DIRECTIVE: According to the page on PySpark actions on DataFrames, what does the `count()` action return?

DOCUMENT SECTION:
### PySpark Actions on DataFrames
In PySpark, actions on a DataFrame are operations that trigger execution of the underlying lazy transformations and return a result to the driver or write to storage.

| Action                  | Description                                                                      | Returns to Driver?  |
| ----------------------- | -------------------------------------------------------------------------------- | ------------------- |
| `show()`                | Displays top rows in a tabular format                                            | ✅ (for display)     |
| `collect()`             | Returns **all rows** as a list to the driver (use cautiously on large datasets!) | ✅                   |
| `take(n)`               | Returns the first `n` rows as a list                                             | ✅                   |
| `head(n)` / `first()`   | Alias for `take(n)` / `take(1)[0]`                                               | ✅                   |
| `count()`               | Returns the number of rows in the DataFrame                                      | ✅                   |
| `describe()`            | Returns statistics summary for numeric columns (mean, stddev, min, max, etc.)    | ✅ (as DataFrame)    |
| `show(n)`               | Displays first `n` rows                                                          | ✅                   |
| `toPandas()`            | Converts entire DataFrame to a Pandas DataFrame on the driver                    | ✅ (use cautiously!) |
| `write()`               | Saves the DataFrame to file systems (CSV, Parquet, etc.)                         | ❌                   |
| `foreach()`             | Executes a function on each row (like a for-loop) – side effects only            | ❌                   |
| `foreachPartition()`    | Similar to `foreach()` but operates per partition – better for efficiency        | ❌                   |
| `cache()` / `persist()` | Not actions themselves, but force materialization when followed by an action     | ❌ (until used)      |



In [0]:
# Add rows
row1 = ("Ram", 30, "Senior Engineer", "India", 100000)
row2 = ("Krishna", 25, "Junior Engineer", "India", 50000)
row3 = ("Sree", 35, "Senior Engineer", "India", 40000)  
data = [row1, row2, row3]

# Define Colums
colums = ["name", "age", "role", "location", "salary"]
df = spark.createDataFrame(data, colums) # Create data 

# Add new row
new_row = [("Siva", 28, "Senior Engineer", "India", 60000)]
new_row_df = spark.createDataFrame(new_row, colums)
df = df.union(new_row_df)

display(df)

In [0]:
# Put location to Hyderabad for Sree and rest to Bangalore
from pyspark.sql.functions import when

df = df.withColumn(
    "location", lit("India")
)

display(df)

In [0]:
df.display()

In [0]:
df.printSchema()

In [0]:
df.select("age", "role").display()


In [0]:
df.select(when(df["age"]>25, df["name"])).display()

In [0]:
df.select(when(df["age"] > 25, df["name"])).na.drop().display()

In [0]:
df.orderBy(df["salary"].desc()).display()

Text and item location entries

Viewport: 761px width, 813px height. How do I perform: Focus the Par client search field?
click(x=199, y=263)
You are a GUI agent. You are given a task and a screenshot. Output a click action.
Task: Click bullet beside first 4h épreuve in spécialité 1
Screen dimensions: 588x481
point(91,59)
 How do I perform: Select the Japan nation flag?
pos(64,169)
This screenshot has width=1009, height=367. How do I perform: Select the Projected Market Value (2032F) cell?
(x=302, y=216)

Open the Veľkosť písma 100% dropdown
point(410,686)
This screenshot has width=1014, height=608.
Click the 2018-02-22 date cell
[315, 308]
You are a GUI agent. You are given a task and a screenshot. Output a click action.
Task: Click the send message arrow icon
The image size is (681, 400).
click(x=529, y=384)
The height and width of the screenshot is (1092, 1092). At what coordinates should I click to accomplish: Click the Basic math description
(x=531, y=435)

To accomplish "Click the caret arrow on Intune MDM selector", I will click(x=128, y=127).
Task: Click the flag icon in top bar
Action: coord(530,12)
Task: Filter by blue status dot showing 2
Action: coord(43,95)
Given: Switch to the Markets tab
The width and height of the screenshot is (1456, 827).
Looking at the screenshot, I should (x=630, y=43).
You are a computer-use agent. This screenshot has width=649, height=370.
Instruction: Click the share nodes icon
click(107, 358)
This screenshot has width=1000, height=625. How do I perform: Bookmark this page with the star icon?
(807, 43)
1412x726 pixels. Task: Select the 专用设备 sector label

PROBLEM SOLUTION: It returns the number of rows in the DataFrame.